◆ Given data ◆
----
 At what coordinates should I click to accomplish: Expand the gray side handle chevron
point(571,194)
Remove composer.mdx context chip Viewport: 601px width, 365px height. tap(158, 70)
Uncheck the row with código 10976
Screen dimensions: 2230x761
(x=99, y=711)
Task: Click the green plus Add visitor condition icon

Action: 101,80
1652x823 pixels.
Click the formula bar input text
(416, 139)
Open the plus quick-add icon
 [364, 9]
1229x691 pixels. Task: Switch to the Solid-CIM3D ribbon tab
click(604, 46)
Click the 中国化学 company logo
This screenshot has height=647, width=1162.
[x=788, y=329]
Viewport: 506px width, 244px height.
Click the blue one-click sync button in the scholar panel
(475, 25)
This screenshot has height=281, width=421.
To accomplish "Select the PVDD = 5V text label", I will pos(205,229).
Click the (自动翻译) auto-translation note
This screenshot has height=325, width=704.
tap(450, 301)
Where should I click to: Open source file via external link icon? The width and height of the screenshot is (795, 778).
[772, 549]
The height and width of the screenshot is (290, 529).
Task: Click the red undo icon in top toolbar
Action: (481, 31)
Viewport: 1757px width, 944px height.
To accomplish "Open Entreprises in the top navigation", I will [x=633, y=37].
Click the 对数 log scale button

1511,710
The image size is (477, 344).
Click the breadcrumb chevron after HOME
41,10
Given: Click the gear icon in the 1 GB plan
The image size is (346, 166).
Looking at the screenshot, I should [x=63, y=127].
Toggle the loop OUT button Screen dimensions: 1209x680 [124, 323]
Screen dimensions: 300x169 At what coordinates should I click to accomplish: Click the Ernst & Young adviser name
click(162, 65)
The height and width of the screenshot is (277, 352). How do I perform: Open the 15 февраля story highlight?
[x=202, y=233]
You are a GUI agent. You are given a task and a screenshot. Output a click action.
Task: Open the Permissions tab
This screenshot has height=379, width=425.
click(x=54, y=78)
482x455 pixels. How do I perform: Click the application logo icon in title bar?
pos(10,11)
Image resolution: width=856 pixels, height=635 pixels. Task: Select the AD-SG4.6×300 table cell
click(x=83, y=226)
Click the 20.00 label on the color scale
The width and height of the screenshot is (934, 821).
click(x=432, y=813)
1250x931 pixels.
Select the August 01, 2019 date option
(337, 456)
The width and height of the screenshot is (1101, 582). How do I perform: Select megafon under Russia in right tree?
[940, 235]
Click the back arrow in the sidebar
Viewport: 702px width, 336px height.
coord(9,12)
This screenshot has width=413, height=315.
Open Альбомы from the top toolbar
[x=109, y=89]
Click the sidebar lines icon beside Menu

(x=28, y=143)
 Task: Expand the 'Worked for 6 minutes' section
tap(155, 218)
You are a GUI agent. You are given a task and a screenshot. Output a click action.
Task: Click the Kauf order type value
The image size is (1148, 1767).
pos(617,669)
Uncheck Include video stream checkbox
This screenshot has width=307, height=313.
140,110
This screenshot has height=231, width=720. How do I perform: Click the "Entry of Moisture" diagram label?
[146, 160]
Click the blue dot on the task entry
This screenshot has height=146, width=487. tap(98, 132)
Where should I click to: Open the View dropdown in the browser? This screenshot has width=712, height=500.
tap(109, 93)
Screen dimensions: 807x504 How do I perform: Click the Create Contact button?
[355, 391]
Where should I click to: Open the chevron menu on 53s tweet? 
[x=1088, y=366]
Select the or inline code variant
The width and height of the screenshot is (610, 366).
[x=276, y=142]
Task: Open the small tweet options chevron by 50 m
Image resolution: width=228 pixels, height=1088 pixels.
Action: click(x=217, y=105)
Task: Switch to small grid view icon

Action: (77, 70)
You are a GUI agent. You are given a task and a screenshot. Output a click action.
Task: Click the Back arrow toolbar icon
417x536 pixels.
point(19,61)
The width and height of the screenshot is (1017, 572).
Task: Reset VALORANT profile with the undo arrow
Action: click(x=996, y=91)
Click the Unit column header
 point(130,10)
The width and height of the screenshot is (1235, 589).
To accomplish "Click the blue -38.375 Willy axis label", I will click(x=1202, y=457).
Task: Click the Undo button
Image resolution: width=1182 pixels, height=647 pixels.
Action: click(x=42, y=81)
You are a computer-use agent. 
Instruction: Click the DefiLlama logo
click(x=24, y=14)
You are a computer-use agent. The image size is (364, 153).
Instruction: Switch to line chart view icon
----
◆ Work required ◆
Exactly what appears above must be set down again in full.

◆ Task output ◆
 At what coordinates should I click to accomplish: Expand the gray side handle chevron
point(571,194)
Remove composer.mdx context chip Viewport: 601px width, 365px height. tap(158, 70)
Uncheck the row with código 10976
Screen dimensions: 2230x761
(x=99, y=711)
Task: Click the green plus Add visitor condition icon

Action: 101,80
1652x823 pixels.
Click the formula bar input text
(416, 139)
Open the plus quick-add icon
 [364, 9]
1229x691 pixels. Task: Switch to the Solid-CIM3D ribbon tab
click(604, 46)
Click the 中国化学 company logo
This screenshot has height=647, width=1162.
[x=788, y=329]
Viewport: 506px width, 244px height.
Click the blue one-click sync button in the scholar panel
(475, 25)
This screenshot has height=281, width=421.
To accomplish "Select the PVDD = 5V text label", I will pos(205,229).
Click the (自动翻译) auto-translation note
This screenshot has height=325, width=704.
tap(450, 301)
Where should I click to: Open source file via external link icon? The width and height of the screenshot is (795, 778).
[772, 549]
The height and width of the screenshot is (290, 529).
Task: Click the red undo icon in top toolbar
Action: (481, 31)
Viewport: 1757px width, 944px height.
To accomplish "Open Entreprises in the top navigation", I will [x=633, y=37].
Click the 对数 log scale button

1511,710
The image size is (477, 344).
Click the breadcrumb chevron after HOME
41,10
Given: Click the gear icon in the 1 GB plan
The image size is (346, 166).
Looking at the screenshot, I should [x=63, y=127].
Toggle the loop OUT button Screen dimensions: 1209x680 [124, 323]
Screen dimensions: 300x169 At what coordinates should I click to accomplish: Click the Ernst & Young adviser name
click(162, 65)
The height and width of the screenshot is (277, 352). How do I perform: Open the 15 февраля story highlight?
[x=202, y=233]
You are a GUI agent. You are given a task and a screenshot. Output a click action.
Task: Open the Permissions tab
This screenshot has height=379, width=425.
click(x=54, y=78)
482x455 pixels. How do I perform: Click the application logo icon in title bar?
pos(10,11)
Image resolution: width=856 pixels, height=635 pixels. Task: Select the AD-SG4.6×300 table cell
click(x=83, y=226)
Click the 20.00 label on the color scale
The width and height of the screenshot is (934, 821).
click(x=432, y=813)
1250x931 pixels.
Select the August 01, 2019 date option
(337, 456)
The width and height of the screenshot is (1101, 582). How do I perform: Select megafon under Russia in right tree?
[940, 235]
Click the back arrow in the sidebar
Viewport: 702px width, 336px height.
coord(9,12)
This screenshot has width=413, height=315.
Open Альбомы from the top toolbar
[x=109, y=89]
Click the sidebar lines icon beside Menu

(x=28, y=143)
 Task: Expand the 'Worked for 6 minutes' section
tap(155, 218)
You are a GUI agent. You are given a task and a screenshot. Output a click action.
Task: Click the Kauf order type value
The image size is (1148, 1767).
pos(617,669)
Uncheck Include video stream checkbox
This screenshot has width=307, height=313.
140,110
This screenshot has height=231, width=720. How do I perform: Click the "Entry of Moisture" diagram label?
[146, 160]
Click the blue dot on the task entry
This screenshot has height=146, width=487. tap(98, 132)
Where should I click to: Open the View dropdown in the browser? This screenshot has width=712, height=500.
tap(109, 93)
Screen dimensions: 807x504 How do I perform: Click the Create Contact button?
[355, 391]
Where should I click to: Open the chevron menu on 53s tweet? 
[x=1088, y=366]
Select the or inline code variant
The width and height of the screenshot is (610, 366).
[x=276, y=142]
Task: Open the small tweet options chevron by 50 m
Image resolution: width=228 pixels, height=1088 pixels.
Action: click(x=217, y=105)
Task: Switch to small grid view icon

Action: (77, 70)
You are a GUI agent. You are given a task and a screenshot. Output a click action.
Task: Click the Back arrow toolbar icon
417x536 pixels.
point(19,61)
The width and height of the screenshot is (1017, 572).
Task: Reset VALORANT profile with the undo arrow
Action: click(x=996, y=91)
Click the Unit column header
 point(130,10)
The width and height of the screenshot is (1235, 589).
To accomplish "Click the blue -38.375 Willy axis label", I will click(x=1202, y=457).
Task: Click the Undo button
Image resolution: width=1182 pixels, height=647 pixels.
Action: click(x=42, y=81)
You are a computer-use agent. 
Instruction: Click the DefiLlama logo
click(x=24, y=14)
You are a computer-use agent. The image size is (364, 153).
Instruction: Switch to line chart view icon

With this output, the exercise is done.